Marketing agency DDB Athens has reconceived Impressionism and placed the golden arches of the McDonald’s franchise into historical paintings for its latest “Meant to be Classic” ad campaign.
The campaign elevates the American brand to a “classic” with the unveiling of a series of ads based on impressionist paintings revisited with the restaurant’s emblematic symbols. In the campaign, the brand’s elements interact with impressionist artworks from Manet, Van Gogh, and Renoir, using the original pieces as a canvas for advertising expression.
In Édouard Manet’s In the Conservatory and A Bar at the Folies-Bergère, for example, characters interact with the branded fast food elements.

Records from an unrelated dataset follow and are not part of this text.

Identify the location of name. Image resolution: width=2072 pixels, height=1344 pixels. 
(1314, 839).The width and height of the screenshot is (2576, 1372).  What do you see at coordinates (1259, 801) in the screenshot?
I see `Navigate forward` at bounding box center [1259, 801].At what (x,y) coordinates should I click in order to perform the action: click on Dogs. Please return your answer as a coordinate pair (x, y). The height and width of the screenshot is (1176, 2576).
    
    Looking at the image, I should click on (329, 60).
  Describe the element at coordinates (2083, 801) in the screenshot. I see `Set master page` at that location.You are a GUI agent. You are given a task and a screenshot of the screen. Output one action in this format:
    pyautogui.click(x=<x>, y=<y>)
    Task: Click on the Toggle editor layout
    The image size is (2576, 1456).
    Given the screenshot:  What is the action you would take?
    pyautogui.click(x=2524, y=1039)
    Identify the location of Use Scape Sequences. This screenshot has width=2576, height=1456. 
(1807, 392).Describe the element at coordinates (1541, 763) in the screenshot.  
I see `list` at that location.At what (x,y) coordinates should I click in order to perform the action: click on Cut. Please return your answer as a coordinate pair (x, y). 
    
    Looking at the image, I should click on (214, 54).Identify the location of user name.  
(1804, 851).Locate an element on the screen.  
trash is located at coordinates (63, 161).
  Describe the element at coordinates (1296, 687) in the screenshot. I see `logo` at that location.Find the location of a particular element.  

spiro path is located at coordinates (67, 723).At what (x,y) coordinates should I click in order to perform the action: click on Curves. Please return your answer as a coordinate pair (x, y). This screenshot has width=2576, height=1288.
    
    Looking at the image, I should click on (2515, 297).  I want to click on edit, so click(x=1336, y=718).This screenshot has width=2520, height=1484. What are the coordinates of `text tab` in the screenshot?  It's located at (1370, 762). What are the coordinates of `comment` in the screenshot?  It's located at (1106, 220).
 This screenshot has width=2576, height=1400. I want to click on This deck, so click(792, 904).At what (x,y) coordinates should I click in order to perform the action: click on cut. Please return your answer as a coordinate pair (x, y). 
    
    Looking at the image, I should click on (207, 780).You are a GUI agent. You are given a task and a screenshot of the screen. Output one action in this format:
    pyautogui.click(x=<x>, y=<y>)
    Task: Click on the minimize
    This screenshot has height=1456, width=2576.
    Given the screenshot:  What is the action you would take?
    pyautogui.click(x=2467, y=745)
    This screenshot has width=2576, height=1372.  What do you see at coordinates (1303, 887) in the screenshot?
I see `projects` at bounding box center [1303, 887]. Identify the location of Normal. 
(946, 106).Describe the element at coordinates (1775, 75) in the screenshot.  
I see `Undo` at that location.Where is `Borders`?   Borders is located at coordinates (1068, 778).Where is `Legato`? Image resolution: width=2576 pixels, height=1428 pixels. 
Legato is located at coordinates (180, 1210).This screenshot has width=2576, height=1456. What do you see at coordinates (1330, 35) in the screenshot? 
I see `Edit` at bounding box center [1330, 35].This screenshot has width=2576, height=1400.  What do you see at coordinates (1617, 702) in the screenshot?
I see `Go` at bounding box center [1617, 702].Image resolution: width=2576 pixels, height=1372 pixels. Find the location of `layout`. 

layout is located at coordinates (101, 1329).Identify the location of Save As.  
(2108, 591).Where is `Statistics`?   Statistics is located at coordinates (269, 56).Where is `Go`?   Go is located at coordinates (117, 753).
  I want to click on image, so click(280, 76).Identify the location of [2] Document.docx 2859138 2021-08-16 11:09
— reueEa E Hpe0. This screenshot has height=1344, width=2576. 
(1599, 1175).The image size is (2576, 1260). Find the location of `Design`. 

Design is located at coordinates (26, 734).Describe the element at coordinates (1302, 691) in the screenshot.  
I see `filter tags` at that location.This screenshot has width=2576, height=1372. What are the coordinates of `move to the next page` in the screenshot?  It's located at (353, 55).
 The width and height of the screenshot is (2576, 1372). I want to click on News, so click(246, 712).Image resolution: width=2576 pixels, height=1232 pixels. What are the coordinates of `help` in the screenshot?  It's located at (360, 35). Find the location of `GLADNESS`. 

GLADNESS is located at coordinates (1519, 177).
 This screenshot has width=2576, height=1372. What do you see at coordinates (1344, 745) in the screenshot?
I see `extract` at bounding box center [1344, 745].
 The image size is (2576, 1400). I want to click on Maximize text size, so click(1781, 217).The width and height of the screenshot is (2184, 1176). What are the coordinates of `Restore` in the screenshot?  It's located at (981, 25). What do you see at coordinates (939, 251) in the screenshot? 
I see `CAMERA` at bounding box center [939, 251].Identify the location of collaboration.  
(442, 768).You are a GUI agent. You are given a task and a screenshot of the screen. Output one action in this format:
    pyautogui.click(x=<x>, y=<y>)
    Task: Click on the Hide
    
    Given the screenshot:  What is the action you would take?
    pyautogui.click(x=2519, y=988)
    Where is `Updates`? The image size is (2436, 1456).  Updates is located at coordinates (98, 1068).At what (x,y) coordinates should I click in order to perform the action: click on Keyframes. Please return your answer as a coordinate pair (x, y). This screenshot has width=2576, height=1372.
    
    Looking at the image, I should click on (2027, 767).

They hold large cokes while standing over half-eaten McNuggets.
In Pierre-Auguste Renoir’s Figures on the Beach, ladies hold McDonald’s takeaway bags as they prepare for an oceanside picnic. The marketing agency also revisited Vincent Van Gogh’s iconic self-portrait featuring a single bacon slice on his collar.
The agency seeks to build upon the revolutionary spirit of the talented and reckless oil painters, who in the 19th century France rose against harsh opposition from the art community for violating conventional rules. By doing so, it aims to assert McDonald’s as a modern classic.
The campaign project was directed by Costas Vanis and Eirini Tzioti, respectively, in the role of executive creative director and senior art director at DDB Athens. The illustrations were curated under the direction of Gerasimos Chatzis.
In the past, McDonald’s and TBWA\Paris similarly used impressionistic visuals of stormy skies and rain-drenched windows to make the case for ordering McDelivery service on a rainy day.